*** Begin section ***

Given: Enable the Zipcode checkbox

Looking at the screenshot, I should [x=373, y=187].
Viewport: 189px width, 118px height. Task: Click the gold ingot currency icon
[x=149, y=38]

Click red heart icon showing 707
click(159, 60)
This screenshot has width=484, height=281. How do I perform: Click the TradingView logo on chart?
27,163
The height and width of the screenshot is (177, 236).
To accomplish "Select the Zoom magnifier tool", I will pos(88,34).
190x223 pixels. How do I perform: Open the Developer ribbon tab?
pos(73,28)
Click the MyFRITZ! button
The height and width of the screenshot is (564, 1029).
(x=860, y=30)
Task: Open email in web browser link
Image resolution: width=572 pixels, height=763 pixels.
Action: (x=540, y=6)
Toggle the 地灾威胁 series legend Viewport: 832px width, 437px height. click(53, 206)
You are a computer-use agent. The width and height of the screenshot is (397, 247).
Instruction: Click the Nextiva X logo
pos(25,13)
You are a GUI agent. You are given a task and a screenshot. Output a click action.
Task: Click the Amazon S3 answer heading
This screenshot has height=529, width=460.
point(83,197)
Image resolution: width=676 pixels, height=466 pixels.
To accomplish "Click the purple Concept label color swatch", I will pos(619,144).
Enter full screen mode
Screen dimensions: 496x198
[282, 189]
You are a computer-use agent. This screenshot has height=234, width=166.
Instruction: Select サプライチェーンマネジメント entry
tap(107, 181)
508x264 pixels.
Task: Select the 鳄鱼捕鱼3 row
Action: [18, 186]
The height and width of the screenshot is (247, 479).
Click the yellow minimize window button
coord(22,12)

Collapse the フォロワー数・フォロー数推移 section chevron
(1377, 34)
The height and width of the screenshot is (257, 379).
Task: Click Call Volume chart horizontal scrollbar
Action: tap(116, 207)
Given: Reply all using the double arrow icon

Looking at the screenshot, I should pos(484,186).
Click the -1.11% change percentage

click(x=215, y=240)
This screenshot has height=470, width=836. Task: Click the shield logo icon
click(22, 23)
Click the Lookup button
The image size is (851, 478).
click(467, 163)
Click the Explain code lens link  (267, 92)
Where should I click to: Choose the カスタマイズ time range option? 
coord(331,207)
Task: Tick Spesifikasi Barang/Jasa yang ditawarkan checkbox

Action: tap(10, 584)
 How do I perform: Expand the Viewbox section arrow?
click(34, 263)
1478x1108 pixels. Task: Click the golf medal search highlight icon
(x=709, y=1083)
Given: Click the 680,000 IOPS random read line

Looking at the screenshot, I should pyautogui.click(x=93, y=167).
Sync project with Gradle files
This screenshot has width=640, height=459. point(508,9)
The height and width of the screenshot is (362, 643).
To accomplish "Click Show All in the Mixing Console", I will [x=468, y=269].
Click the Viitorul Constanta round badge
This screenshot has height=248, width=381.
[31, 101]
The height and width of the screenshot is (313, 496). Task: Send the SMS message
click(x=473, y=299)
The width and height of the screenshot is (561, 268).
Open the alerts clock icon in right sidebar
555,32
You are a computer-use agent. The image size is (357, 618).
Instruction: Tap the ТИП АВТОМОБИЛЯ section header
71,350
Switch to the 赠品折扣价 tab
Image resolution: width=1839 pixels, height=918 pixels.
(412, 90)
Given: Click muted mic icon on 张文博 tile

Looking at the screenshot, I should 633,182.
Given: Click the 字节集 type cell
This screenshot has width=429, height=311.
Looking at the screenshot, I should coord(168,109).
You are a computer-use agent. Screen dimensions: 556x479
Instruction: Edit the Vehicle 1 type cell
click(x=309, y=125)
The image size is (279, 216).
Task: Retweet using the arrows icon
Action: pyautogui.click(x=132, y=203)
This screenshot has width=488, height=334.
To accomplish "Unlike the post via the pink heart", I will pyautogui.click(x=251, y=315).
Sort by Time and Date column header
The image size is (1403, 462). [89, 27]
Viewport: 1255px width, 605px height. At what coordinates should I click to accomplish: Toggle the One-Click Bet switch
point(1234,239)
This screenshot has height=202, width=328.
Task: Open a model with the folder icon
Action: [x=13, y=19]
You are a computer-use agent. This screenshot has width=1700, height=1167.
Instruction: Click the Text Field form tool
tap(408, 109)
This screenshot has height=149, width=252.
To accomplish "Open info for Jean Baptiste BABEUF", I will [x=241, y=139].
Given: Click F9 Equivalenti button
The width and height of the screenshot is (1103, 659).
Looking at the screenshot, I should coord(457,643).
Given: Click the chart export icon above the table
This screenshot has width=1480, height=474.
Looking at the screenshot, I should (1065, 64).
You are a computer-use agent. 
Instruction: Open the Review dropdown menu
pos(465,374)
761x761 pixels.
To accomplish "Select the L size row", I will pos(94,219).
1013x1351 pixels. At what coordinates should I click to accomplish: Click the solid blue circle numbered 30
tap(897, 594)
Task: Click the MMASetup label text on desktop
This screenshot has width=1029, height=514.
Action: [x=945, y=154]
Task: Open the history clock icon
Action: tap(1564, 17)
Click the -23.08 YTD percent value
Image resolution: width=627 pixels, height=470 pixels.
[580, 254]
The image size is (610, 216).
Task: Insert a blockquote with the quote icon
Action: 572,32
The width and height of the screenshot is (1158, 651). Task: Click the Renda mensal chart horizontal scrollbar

*** End section ***

◆ YOUR TASK
Give back, word for word, only the lines above from the line holding "Instruction: Click the Nextiva X logo" to the line holding "Image resolution: width=676", both included.

◆ EXERCISE RESULT
Instruction: Click the Nextiva X logo
pos(25,13)
You are a GUI agent. You are given a task and a screenshot. Output a click action.
Task: Click the Amazon S3 answer heading
This screenshot has height=529, width=460.
point(83,197)
Image resolution: width=676 pixels, height=466 pixels.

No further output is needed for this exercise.